Il restera désormais à l'écart dans son grenier, tant que cela lui conviendra, dans l'espoir de découvrir un ailleurs, et de se mettre en quête de rencontrer peut-être celui qu'il avait voulu être… Pour lui, un Duša qui ne vivait pas en bas dans la maison, qui ne dormait pas dans le lit conjugal, avait pour ces raisons, pourtant très ordinaires, cessé d'être l'ancien Duša ! Une sorte d'ivresse semblait l'avoir envahi !
Cyril Duša va un jour s'énerver contre son fils, en conséquence de quoi il ira se saouler au village. C'est à cette occasion qu'il tombera sous le charme d'une jeune femme d'une quarantaine d'années plus jeune que lui, Eva, qui jusqu'ici n'avait eu que des déboires avec les hommes…
« le vieil homme prenait plaisir à voir les joues d'Eva s'arrondir et son ancienne expression de fouine aux aguets disparaître de son visage. Pour Eva, ce fut enfin la découverte de la confiance en l'autre, un autre qui ne cherche pas à vous décevoir ou à vous quitter, qui ne sera envers vous ni menteur, ni voleur. »
Duša n'a de cesse de se questionner sur son futur proche. Il est dans l'inquiétude.
En raison de sa liaison avec Eva, sa femme va demander le divorce... Comment cela va-t-il se passer au tribunal ? Il appréhende ce moment de confrontation… Quand il reçoit sa lettre de convocation au tribunal par la postière en plein milieu du marché du village, et que celle-ci l'interroge tout haut sur ses intentions devant tout le monde, les ragots vont bon train !
« Il avait toujours abdiqué, incapable de prendre la moindre décision. Confiant, il laissait le sort décider à sa place. le sort tranchait et Duša avait une bonne excuse à ses propres yeux. Ce n'est pas moi, c'est le destin qui l'a voulu, ce destin dušéen, ce destin d'homme piétiné. Mais ce sort, il l'avait désormais refusé. Fallait-il maintenant qu'il se soumette encore à son nouveau destin ? »
Duša (= « âme » en français). Les connotations métaphysiques de son patronyme obsèdent notre héros au point de modeler sa vie !
Jan Trefulka (1929-2012), écrivain, traducteur, critique littéraire et journaliste tchèque, ami intime de
Milan Kundera toute sa vie durant, a été un des signataires de la Charte 77, rédigée par
Václav Havel, ce courageux manifeste en faveur du respect des Droits de l'Homme, et dès lors il a été interdit de publication par le régime autoritaire pendant plus de 20 ans. Ses oeuvres ont alors commencé à être plus largement diffusées à l'étranger et ont circulé sous le manteau dans son pays, la Tchécoslovaquie. Deux de ses amis seront emprisonnés pour avoir été pris avec des exemplaires de son «
Hommage aux fous » en samizdats.
« Si on est écrivain, on doit rester dissident par rapport à la société telle qu'elle se revendique, le libéralisme est certainement capable, lui aussi, de produire un jour son totalitarisme. »

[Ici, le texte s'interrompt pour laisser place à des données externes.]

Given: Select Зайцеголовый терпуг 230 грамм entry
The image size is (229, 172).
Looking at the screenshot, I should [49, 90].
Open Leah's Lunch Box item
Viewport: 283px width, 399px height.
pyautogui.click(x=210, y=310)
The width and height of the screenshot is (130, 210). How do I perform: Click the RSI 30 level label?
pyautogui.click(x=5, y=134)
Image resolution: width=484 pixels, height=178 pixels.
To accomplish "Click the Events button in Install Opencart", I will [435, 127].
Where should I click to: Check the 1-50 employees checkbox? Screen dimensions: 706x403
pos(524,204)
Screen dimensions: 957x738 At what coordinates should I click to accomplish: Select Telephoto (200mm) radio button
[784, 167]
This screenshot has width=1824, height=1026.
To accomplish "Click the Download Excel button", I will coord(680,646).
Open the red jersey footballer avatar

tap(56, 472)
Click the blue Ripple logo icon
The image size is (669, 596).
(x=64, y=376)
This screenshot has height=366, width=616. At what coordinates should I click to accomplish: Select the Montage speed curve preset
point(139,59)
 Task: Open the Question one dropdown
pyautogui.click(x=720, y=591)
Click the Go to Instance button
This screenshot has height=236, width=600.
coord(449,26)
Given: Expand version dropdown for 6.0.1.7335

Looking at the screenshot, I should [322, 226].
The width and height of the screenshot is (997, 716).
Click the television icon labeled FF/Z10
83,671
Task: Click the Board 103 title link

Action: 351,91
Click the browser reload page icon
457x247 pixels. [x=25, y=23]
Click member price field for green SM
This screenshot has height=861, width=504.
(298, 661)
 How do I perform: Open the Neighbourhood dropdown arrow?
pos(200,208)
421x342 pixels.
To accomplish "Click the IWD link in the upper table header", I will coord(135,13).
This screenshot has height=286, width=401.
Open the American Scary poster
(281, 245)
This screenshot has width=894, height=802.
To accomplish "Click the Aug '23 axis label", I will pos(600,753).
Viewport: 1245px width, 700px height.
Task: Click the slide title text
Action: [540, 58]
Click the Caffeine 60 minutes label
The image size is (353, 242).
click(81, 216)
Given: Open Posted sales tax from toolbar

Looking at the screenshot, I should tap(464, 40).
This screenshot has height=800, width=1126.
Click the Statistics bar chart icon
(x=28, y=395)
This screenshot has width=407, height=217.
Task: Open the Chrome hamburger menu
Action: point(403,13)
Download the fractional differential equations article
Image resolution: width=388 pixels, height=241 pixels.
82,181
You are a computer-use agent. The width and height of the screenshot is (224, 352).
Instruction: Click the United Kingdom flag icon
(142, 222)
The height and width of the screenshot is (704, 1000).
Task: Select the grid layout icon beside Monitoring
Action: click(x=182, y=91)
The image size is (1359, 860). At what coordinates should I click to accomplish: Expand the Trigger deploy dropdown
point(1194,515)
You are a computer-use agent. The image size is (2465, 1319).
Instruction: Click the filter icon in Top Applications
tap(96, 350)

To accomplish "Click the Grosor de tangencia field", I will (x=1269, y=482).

C'est mon 3e livre de Trefulka et ce scepticisme souvent goguenard se retrouve aussi dans ses deux autres romans traduits en français, «
Séduit et abandonné » (1990), et «
le grand chantier » (1999).
Jan Trefulka a l'habitude de mettre en scène des personnages humains, souvent faibles et pathétiques, qui n'ont que peu d'emprise sur leur destin.
J'aime beaucoup son écriture pleine d'ironie et son sens de l'observation.
Il fait de chacun de ses livres, au-delà du romanesque, de précises et précieuses miniatures du réel.